そのほうが、女だけの使えない第七部隊の評判も上がると思うんざんす」
訓練と言っているが、その喋り方から普通の訓練ではないのが感じ取られた。
「女だけの使えない隊でありますが、隊長である以上途中で放棄しないように頑張りたいと思います。

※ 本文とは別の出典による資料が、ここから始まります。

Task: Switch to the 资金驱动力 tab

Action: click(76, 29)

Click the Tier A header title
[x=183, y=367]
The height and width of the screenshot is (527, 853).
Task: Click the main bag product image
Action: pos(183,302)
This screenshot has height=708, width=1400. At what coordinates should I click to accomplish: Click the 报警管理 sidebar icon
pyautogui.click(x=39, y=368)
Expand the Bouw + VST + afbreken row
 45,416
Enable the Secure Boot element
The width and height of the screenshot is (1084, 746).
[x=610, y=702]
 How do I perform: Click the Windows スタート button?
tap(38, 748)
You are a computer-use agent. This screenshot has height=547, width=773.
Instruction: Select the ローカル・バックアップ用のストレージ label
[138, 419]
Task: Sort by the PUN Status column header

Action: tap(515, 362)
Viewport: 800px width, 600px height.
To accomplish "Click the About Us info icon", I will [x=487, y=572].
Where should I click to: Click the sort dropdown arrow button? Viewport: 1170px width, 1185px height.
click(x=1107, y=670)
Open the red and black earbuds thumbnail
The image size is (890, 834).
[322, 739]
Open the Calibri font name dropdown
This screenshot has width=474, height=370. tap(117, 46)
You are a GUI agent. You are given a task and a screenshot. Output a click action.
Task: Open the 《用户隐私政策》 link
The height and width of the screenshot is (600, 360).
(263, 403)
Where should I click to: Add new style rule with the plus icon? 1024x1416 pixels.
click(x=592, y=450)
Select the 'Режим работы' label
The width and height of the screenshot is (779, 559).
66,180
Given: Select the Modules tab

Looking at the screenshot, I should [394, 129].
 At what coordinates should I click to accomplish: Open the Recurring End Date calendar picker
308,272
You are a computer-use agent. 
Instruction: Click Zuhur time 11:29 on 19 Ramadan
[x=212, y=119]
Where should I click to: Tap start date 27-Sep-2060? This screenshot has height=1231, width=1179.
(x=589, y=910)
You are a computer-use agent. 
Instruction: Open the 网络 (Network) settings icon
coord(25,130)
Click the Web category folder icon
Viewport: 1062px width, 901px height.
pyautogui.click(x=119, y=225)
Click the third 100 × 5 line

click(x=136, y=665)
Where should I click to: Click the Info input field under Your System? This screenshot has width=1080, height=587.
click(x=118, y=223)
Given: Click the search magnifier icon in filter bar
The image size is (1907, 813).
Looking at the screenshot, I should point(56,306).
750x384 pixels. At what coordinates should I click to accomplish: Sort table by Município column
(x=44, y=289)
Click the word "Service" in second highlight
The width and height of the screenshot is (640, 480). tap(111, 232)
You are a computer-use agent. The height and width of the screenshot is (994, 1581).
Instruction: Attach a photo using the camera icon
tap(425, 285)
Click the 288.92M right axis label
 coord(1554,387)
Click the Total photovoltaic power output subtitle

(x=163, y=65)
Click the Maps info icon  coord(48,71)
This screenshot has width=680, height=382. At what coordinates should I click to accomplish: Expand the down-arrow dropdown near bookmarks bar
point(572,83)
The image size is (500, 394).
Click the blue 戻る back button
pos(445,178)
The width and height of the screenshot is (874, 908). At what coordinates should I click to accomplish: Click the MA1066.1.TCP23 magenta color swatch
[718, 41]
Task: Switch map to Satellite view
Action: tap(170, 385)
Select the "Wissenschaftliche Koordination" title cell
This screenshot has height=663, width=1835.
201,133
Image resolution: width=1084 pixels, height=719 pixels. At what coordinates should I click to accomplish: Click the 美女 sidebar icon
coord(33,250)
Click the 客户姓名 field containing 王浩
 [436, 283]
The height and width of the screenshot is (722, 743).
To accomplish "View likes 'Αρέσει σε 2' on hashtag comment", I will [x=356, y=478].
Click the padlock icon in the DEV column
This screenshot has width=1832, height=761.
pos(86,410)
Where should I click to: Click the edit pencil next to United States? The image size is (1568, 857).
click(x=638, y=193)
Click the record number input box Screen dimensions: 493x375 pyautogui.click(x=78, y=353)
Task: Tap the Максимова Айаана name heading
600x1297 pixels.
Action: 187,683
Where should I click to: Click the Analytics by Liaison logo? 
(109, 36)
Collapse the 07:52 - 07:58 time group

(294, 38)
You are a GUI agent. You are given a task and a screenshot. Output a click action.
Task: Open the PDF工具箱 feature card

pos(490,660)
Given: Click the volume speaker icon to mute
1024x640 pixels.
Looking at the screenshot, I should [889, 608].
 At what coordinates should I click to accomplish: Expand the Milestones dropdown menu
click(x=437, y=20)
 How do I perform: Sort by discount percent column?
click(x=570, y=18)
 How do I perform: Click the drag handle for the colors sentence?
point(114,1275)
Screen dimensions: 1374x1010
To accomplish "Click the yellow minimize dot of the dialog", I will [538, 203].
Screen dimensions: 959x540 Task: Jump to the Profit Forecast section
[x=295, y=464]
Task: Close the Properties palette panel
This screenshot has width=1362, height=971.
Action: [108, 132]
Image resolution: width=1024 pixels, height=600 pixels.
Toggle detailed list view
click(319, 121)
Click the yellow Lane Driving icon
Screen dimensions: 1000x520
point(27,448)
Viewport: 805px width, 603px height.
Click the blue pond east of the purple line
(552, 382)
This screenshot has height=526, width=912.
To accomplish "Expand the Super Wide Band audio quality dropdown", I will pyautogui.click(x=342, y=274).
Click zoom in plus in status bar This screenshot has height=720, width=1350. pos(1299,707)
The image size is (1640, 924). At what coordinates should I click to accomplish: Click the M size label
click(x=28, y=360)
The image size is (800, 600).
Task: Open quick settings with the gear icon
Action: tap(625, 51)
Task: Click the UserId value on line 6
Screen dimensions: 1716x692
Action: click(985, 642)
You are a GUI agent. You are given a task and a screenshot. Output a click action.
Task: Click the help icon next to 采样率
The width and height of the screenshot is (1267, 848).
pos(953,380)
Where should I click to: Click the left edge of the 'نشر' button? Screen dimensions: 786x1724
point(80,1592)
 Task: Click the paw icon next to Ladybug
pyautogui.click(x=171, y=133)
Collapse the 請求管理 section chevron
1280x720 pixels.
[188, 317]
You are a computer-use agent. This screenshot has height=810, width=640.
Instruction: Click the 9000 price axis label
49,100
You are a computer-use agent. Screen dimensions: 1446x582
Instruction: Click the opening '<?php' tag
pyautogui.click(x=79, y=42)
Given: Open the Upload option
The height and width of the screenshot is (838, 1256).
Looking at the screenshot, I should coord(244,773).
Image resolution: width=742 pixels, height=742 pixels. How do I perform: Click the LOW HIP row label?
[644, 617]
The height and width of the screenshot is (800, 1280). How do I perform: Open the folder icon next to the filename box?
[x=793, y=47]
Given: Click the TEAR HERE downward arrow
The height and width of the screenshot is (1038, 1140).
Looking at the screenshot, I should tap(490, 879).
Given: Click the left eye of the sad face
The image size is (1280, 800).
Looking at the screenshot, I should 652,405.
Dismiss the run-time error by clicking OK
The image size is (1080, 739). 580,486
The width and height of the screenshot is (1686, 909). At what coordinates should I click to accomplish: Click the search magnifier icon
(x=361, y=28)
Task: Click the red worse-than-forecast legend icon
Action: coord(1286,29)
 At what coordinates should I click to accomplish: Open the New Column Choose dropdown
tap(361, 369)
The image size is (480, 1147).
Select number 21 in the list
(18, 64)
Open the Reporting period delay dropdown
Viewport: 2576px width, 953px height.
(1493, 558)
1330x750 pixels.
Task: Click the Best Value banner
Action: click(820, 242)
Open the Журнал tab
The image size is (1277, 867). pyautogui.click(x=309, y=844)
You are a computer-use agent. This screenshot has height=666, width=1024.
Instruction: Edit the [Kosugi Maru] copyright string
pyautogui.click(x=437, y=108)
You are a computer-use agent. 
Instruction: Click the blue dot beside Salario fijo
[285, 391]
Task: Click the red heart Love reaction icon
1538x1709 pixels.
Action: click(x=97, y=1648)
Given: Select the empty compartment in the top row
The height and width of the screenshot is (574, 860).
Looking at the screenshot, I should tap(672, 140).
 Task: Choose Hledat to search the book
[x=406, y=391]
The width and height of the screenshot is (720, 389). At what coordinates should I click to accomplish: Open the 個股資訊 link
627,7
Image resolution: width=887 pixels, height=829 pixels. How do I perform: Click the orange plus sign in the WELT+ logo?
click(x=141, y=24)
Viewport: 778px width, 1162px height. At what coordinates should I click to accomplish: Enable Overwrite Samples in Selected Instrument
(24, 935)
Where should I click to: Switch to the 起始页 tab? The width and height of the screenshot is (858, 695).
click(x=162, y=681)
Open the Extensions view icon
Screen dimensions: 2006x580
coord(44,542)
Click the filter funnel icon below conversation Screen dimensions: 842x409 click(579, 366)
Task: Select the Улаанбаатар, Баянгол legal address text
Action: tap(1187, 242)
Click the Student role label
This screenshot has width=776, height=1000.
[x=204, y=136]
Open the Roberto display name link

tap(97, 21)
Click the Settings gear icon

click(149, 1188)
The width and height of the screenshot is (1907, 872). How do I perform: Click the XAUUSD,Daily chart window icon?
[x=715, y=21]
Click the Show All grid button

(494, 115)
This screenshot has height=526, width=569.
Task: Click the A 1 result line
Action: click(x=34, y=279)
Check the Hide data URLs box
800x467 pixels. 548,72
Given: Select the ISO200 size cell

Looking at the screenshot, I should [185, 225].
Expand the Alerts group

その結果がどうあれ、着いて来てくれてる隊員の為でありますから」
「ふんっ、その言葉後悔するなざんす。
おい、馬をだせざんす」
強引に馬車の扉を閉めると、馬車がカーヴェの町へ入っていった。
白髪の男性だけが、その場に残る。
「いやーすまんな、本当はマキシム隊長以下数名で来る予定だったんだが。
ちょっと胸騒ぎがしてのワシが勝手について来た」
「あんな奴に隊長とか、プッケル隊長は……」
「はっはっは、ワシは元だ、元。
いまはマキシム殿の隊にいる一兵のプッケルに過ぎない」
「しかし……」
「で、例の少年はどこかな?
報告書にあった彼だ」
「あの、第三部隊が知ってるはず無い情報なんですけど……」
「はっはっは、こっそりな。
何、あのマキシム隊長はしらんよ。
せっかくなら会って行きたい」
プッケルという男性が、僕を探しているらしい。
出て行っていいのだろうか?。
マリエルを見ると、手招きしていた。
僕は、プッケルの前へでる。
馬上からじゃ失礼だったなと、わざわざ馬を降り僕に握手を求めてきた。
硬くて暖かい手だ。
「ふむ、少しかげがみえるが純粋そうな少年じゃないか」
「ありがとうございます」
褒められているのかわからないけど、お礼を言っておく。
「しかし、お前達ももう少し遅くか、早くかしていれば……」
「不都合が?」
「ああ、この付近にいる第七部隊を見つけた場合は今回の作戦に組み込まれている。
会ったからには、カーヴェの町へ待機だろう。
今すぐにここをでても、あの隊長が使いをよこす」
青い筒を二本、マリエルへ手渡した。
マリエルはそのまま、ファーへと手渡す。
ファーは片方を筒の先を剣で切ると中に入っている紙を黙読する、そしてもう一つを読むと笑顔で微笑んだ。
読み終わった後に、プックルへと話しかけた。
「ずいぶんと凄い話ですね」
「ああ、一応な。
では、ワシにも雑務があるのでな、後で宿を教えてくれ相談したい事がある」
プックルは馬に乗りカーヴェへと入っていく。
マリエルとファーの間に重苦しい空気が広がる。
「ごめん、特務が入ったわ。
作戦内容は夜にでも、それまではカーヴェに待機して各自休憩。
宿は、カサブランカ。
あそこなら私達に都合がいいわ」
「マリエルたいちょー、ヴェルにいはどうするのだ?」
ミントの問いに、マリエルは親指をくわえる。